MADSEN, J., concurs.


[1] The parties did not petition for review on any issue but the definition of marital status under RCW 49.60, and our review is confined to that issue. RAP 13.7(b).

[2] Under WAC 162-16-150, an employer may discriminate based on marital status if it is necessitated by "business necessity." WAC 162-16-150 states:

It is also an unfair practice because of sex, where it burdens women much more than men, or men much more than women. However, there are certain circumstances where business necessity may justify action on the basis of what the spouse does, and where this is so the action will be considered to come within the bona fide qualification exception to the general rule of nondiscrimination. "Business necessity" for purposes of this section includes those circumstances where an employer's actions are based upon a compelling and essential need to avoid business-related conflicts of interest, or to avoid the reality or appearance of improper influence or favor.

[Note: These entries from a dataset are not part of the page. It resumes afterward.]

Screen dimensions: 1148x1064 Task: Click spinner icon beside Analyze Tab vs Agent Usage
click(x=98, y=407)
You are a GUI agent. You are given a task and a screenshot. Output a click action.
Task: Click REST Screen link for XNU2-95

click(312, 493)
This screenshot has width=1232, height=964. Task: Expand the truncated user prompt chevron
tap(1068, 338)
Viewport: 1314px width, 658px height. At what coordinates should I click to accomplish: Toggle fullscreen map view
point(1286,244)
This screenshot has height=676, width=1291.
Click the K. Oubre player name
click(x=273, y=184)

[3] The broad approach is taken in Thompson v. Board of Trustees, 192 Mont. 266, 627 P.2d 1229 (1981); Kraft, Inc. v. State, 284 N.W.2d 386 (Minn.1979); Ross v. Stouffer Hotel Co. (Hawai`i) Ltd., Inc., 76 Hawai`i 454, 879 P.2d 1037 (1994). A narrow approach, holding anti-nepotism policies are not discriminatory, is taken in Whirlpool Corp. v. Civil Rights Comm'n, 425 Mich. 527, 390 N.W.2d 625 (1986); Manhattan Pizza Hut, Inc. v. Human Rights Appeal Bd., 51 N.Y.2d 506, 415 N.E.2d 950, 434 N.Y.S.2d 961 (1980); Boaden v. Department of Law Enforcement, 267 Ill.App.3d 645, 205 Ill.Dec. 213, 642 N.E.2d 1330 (1994), aff'd, 171 Ill. 2d 230, 215 Ill.Dec. 664, 664 N.E.2d 61 (1996). These latter cases confine marital status discrimination to cases where the adverse action is premised solely on marital status as single or married.

[4] We adhere in this case to our clear precedents, rather than "reflecting personal policy preferences of the individual justices," as the dissent imputes. The dissent does not contradict our analysis of Washington Water Power or Kastanis. Perhaps revelatory of a personal preference of an individual justice is the dissent's reference to RICHARD A. EPSTEIN, FORBIDDEN GROUNDS: THE CASE AGAINST EMPLOYMENT DISCRIMINATION LAWS (1992). In his introduction, Professor Epstein states, "employment discrimination laws were an unjustified limitation on the principle of freedom of contract... There is no adequate theoretical foundation or practical justification for the employment discrimination laws." EPSTEIN at xii.

[1] But even this and similar statements of purpose have not escaped criticism, especially in application. See C. Jacob Ladenheim, J.D., "Discrimination" was not always a dirty word, Chiropractic Legal Update, Vol. 7, Issue 1, p. 3 (1996) ("Remember the days when it was considered a compliment to observe that a person had `discriminating tastes?' Those days are no more. Discrimination has become synonymous with closed-mindedness. Racial Bigotry.... College campuses are replete with `politically correct' illogical extensions of non-discrimination litmus tests.... The problem with `social reform' is that it makes good electioneering rhetoric and often allows its proponents to bask in morally superior self-congratulation.").